[Saved entries]
* * * * * * * * *

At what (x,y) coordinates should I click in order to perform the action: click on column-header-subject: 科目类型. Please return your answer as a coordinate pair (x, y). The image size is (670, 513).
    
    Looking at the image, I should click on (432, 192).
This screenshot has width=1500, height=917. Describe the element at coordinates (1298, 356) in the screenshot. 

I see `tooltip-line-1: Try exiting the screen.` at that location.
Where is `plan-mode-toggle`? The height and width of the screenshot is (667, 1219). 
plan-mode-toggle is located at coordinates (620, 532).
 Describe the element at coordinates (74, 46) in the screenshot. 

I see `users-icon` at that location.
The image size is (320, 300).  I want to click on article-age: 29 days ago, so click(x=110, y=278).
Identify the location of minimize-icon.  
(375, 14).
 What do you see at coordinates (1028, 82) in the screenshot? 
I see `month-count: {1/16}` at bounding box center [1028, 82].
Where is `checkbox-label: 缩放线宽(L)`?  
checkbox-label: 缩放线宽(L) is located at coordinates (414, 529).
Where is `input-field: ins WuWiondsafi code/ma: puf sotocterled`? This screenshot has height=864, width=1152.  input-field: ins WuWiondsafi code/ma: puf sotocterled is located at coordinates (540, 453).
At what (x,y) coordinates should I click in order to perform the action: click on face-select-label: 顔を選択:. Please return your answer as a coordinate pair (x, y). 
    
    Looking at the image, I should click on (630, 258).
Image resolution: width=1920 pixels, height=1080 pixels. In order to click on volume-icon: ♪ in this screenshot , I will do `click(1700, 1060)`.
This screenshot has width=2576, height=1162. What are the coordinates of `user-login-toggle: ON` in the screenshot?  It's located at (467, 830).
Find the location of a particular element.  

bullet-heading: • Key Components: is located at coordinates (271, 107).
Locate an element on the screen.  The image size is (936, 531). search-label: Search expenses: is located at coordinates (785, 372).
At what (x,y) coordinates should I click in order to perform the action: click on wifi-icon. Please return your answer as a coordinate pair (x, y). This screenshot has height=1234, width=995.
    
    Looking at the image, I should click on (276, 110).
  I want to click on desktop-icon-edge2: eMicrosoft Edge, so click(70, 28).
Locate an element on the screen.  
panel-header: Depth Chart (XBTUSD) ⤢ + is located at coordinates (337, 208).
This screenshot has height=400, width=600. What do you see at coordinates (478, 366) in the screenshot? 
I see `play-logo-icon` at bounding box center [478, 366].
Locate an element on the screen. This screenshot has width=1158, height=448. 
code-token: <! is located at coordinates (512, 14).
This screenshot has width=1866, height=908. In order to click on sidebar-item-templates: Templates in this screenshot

* * * * * * * * *

◆ PROMPT ◆
Reproduce the lines of the listing between the line containing "Image resolution: width=1920" and the line containing "coordinates (785, 372).", inclusive, substituting "capture" for each occurrence of "screenshot" and leaving all other text unchanged.

◆ RESPONSE TO THE TASK ◆
Image resolution: width=1920 pixels, height=1080 pixels. In order to click on volume-icon: ♪ in this capture , I will do `click(1700, 1060)`.
This capture has width=2576, height=1162. What are the coordinates of `user-login-toggle: ON` in the capture?  It's located at (467, 830).
Find the location of a particular element.  

bullet-heading: • Key Components: is located at coordinates (271, 107).
Locate an element on the screen.  The image size is (936, 531). search-label: Search expenses: is located at coordinates (785, 372).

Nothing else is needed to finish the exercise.